As it was, her neck hurt, and there was a vague pain in the area of her collarbone. “Whiplash,” the doctor said. “Also, probably the force of the seat belt holding you back. There’s a bruise on your collarbone. It should go away in a few days.”
He had wanted to take X rays of her neck, and Paul had wanted that, too. But the X-ray department was backed up with holiday revelers who had fallen down stairs, slipped on a dance floor, rear-ended another car. It would take hours of sitting here, waiting.
“If I don’t feel better, I’ll come back the day after tomorrow,” Gina promised.
Paul shrugged off his back pain as something he experienced now and then, and begged off from the X rays as well. “I really just need to get home and sleep,” he said. Foremost in his mind, however, was that there wasn’t any Scotch in the hospital, and he needed a drink—bad.
The Infiniti had been towed to a shop to be repaired, if possible, after being checked out at the site of the accident by the police. They had taken samples of paint that didn’t match the Infiniti, and anything else the forensics lab could use.
After picking up muscle relaxants and painkillers at the hospital pharmacy, Paul, Gina and Rachel rode home silently in a cab, each deep in his and her own private thoughts.
The next morning they all slept in. When they got up sleepily around eleven and poked without appetite at eggs that Gina managed to scramble, they barely remembered it was Christmas Day. In the afternoon they watched movies on tape. Around five o’clock, when the sun had gone down, they lit the Christmas tree and made an attempt at celebration by opening each other’s presents.

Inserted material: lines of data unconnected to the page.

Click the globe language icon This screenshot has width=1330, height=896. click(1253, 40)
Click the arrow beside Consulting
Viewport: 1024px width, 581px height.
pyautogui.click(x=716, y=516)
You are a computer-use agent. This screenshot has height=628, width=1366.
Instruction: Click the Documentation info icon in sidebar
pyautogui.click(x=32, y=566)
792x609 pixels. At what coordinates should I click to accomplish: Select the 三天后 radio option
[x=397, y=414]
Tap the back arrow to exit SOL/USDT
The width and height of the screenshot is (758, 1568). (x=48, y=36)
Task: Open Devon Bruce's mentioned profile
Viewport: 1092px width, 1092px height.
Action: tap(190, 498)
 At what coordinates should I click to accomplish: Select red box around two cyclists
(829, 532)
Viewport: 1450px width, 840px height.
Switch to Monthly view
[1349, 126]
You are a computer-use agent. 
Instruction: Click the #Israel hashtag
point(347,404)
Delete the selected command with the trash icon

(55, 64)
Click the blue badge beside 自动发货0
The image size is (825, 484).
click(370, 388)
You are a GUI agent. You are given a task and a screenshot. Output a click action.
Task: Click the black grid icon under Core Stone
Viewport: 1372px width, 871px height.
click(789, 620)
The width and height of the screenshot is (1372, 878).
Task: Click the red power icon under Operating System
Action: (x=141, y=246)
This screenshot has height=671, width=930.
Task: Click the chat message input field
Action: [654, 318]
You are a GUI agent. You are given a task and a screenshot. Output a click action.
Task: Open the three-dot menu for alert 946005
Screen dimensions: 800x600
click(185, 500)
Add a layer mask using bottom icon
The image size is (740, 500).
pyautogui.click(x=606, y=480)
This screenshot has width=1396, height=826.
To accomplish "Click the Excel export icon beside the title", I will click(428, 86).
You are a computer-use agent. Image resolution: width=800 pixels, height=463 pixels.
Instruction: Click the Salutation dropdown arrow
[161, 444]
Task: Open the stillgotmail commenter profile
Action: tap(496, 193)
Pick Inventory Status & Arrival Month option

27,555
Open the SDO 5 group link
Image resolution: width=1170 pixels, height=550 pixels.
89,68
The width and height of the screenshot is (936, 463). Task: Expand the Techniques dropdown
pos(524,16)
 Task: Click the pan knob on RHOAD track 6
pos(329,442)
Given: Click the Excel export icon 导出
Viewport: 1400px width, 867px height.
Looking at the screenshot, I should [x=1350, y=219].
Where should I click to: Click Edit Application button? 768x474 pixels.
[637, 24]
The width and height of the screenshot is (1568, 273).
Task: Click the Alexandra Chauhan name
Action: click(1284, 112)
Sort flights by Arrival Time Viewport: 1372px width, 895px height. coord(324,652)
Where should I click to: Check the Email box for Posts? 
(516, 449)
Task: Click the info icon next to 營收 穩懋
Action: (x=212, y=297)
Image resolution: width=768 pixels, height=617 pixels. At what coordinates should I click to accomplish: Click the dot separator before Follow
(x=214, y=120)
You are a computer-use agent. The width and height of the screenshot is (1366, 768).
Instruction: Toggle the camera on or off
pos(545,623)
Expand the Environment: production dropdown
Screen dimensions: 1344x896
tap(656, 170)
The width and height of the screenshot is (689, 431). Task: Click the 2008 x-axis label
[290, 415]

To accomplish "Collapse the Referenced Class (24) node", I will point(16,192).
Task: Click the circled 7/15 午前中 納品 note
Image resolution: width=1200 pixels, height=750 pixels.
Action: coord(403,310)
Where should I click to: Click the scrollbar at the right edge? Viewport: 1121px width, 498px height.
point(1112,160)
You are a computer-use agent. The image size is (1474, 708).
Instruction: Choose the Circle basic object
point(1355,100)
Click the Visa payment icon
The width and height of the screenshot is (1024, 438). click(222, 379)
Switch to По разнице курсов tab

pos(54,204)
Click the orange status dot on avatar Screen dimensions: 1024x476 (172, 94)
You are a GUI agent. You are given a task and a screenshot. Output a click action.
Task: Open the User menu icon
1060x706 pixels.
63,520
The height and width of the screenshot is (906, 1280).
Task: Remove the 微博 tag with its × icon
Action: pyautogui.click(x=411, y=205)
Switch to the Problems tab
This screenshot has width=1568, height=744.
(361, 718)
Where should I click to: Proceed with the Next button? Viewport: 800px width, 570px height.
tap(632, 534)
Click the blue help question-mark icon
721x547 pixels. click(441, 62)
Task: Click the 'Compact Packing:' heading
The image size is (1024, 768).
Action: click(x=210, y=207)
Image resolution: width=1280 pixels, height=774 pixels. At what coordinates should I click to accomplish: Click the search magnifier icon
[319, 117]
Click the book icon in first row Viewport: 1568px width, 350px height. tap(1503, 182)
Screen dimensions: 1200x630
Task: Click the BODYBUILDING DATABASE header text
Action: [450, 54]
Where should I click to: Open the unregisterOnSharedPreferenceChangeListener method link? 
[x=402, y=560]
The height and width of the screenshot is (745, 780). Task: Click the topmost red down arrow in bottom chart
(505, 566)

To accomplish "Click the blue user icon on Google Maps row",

“Thank you, Mom, I love it,” Rachel said, opening a glittery gold box and holding up a pink cashmere sweater. She didn’t try it on as she normally would, but put it back in the box, on the floor.
Gina knew how she felt, and simply accepted the thank-you, telling Rachel the same when she opened her own gift of perfume.
Paul did his best to raise their spirits by putting on his new dark green fleece jacket and modeling it, as if on a runway. He looked handsome—like a movie star, Rachel said, smiling—and Gina smiled, too, and agreed. Soon, however, they fell back into sitting silently, watching rain beat against the windows that looked out on the city of Seattle.
It’s the muscle relaxants, Paul thought. They’ve turned us into zombies. Or maybe it’s post-traumatic stress.
But he knew that wasn’t the reason for his mood, and maybe not for Gina and Rachel’s, either. He’d bet that they, too, were thinking: Who would want to hurt us so much, they could do a thing like that?